Ebbene, sostiene Freya Harrison, molti giornali inglesi hanno pubblicato la notizia con titoli del tipo: trovato il “tallone d’Achille” dei batteri che resistono agli antibiotici. L’uomo ha vinto per sempre la sua battaglia. Un titolo che ha deformato una notizia scientifica in una notizia spettacolo. Col rischio che si riveli presto un boomerang. Se i lipopolisaccaridi non si riveleranno la freccia adatta a colpire Achille nel suo unico punto debole, la comunità scientifica uscirà screditata dalla vicenda.
Ma la colpa, sostiene Freya Harrison, non è dei giornalisti. Perché l’idea del “tallone d’Achille” e della freccia vincente è contenuto del comunicato stampa rilasciato dall’università inglese cui afferiscono Haohao Dong e i suoi collaboratori.
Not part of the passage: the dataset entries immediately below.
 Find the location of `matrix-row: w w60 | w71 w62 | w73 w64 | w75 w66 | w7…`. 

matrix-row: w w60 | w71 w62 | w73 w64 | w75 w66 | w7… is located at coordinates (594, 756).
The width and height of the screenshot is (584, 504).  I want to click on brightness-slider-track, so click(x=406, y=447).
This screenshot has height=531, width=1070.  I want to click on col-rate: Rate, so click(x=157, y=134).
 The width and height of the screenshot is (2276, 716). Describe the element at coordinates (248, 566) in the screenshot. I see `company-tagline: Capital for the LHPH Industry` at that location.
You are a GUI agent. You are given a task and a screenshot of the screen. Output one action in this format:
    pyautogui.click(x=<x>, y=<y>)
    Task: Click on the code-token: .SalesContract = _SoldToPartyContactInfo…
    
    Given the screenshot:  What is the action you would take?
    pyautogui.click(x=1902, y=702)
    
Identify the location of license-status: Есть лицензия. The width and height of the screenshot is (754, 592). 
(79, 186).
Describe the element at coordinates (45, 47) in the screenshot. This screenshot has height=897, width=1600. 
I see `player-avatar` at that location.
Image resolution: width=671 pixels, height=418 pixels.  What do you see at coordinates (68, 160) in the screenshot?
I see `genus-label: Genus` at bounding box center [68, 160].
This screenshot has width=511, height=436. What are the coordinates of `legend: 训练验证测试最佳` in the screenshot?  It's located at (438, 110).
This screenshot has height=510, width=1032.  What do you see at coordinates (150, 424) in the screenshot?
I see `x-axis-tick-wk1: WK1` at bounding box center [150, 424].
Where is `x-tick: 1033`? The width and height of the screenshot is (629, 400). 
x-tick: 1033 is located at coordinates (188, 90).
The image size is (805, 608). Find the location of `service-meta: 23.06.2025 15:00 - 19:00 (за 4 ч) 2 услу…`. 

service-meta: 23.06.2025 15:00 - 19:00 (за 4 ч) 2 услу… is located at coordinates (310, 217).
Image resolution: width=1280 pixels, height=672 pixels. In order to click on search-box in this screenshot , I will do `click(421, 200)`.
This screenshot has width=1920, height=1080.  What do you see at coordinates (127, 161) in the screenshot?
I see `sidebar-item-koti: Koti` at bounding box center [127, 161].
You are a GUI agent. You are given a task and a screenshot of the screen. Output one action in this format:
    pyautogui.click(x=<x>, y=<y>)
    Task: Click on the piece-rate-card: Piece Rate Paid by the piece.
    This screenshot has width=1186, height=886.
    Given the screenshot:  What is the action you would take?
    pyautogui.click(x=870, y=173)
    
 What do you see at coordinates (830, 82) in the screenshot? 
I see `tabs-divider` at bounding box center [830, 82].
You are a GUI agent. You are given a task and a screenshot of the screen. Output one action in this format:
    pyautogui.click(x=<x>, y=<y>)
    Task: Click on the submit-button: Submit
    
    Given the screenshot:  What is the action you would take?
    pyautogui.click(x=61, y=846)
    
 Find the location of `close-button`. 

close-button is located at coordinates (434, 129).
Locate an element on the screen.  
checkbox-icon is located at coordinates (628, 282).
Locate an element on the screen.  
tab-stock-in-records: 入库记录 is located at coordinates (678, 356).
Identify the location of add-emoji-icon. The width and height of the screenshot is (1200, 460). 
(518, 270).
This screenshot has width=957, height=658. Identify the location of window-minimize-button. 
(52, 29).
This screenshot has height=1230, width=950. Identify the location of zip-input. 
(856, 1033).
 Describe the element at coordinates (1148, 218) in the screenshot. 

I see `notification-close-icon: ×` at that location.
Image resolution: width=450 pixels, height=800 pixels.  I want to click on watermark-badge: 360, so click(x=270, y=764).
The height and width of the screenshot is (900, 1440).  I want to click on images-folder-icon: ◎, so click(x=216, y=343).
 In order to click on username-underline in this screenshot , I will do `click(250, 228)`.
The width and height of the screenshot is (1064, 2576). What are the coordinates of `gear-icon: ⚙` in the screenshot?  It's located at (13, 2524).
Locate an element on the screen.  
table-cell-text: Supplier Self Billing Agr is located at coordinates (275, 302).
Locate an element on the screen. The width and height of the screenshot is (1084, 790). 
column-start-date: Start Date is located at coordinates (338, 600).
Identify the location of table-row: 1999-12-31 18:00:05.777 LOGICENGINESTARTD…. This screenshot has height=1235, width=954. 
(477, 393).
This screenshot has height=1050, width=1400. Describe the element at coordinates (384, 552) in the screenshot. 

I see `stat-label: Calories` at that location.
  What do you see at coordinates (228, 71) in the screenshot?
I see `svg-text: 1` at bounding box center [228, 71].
A trasformare una normale notizia scientifica in una notizia spettacolo, dunque, sono stati gli stessi scienziati. Non è un caso isolato, sostiene (giustamente) Freya Harrison, ma l’espressione di un fenomeno più generale. Un fenomeno che potremmo riassumere, peccando di riduzionismo, in una frase: i nuovi rapporti, sempre più interpenetrati, tra scienza e società, che impongono ai ricercatori di conquistare l’attenzione e la benevolenza del grande pubblico.
Freya Harrison, dunque, invita i ricercatori a trovare un nuovo equilibrio nella comunicazione della scienza allargata al grande pubblico dei non esperti. È un tema decisivo, che impegna la comunità scientifica, troppo spesso pronta a scaricare il barile sulle spalle dei mass media.
Tuttavia l’intervento della ricercatrice inglese è interessante anche e, forse, soprattutto per la sua esperienza personale. Ovvero per quel tentativo esperito di applicare all’uomo e alla sua società osservazioni che riguardano sistemi biologici affatto diversi. In questo caso non ci troviamo di fronte a una spettacolarizzazione della notizia, ma a una ideologizzazione. Non è una novità. La stessa teoria dell’evoluzione biologica per selezione naturale del più adatto di Charles Darwin è stata utilizzata, malgrado Darwin, per giustificare la disuguaglianza nella società umana. È curioso ricordare che fu proprio Herbert Spencer, che per primo ha usato l’espressione “sopravvivenza del più adatto” ed è considerato, a torto o a ragione, il padre del darwinismo sociale, era contrario all’assistenza statale delle persone bisognose. Proprio come gli interpreti del lavoro di Freya Harrison.
A dimostrazione che il rischio dell’interpretazione ideologica dei risultati scientifici è sempre in agguato. La storia in svariate occasioni ha dimostrato che quando la scienza diventa ideologia – o meglio, quando l’ideologia tenta di trovare giustificazioni improvvide e inappropriate nella scienza – i rischi sono altissimi.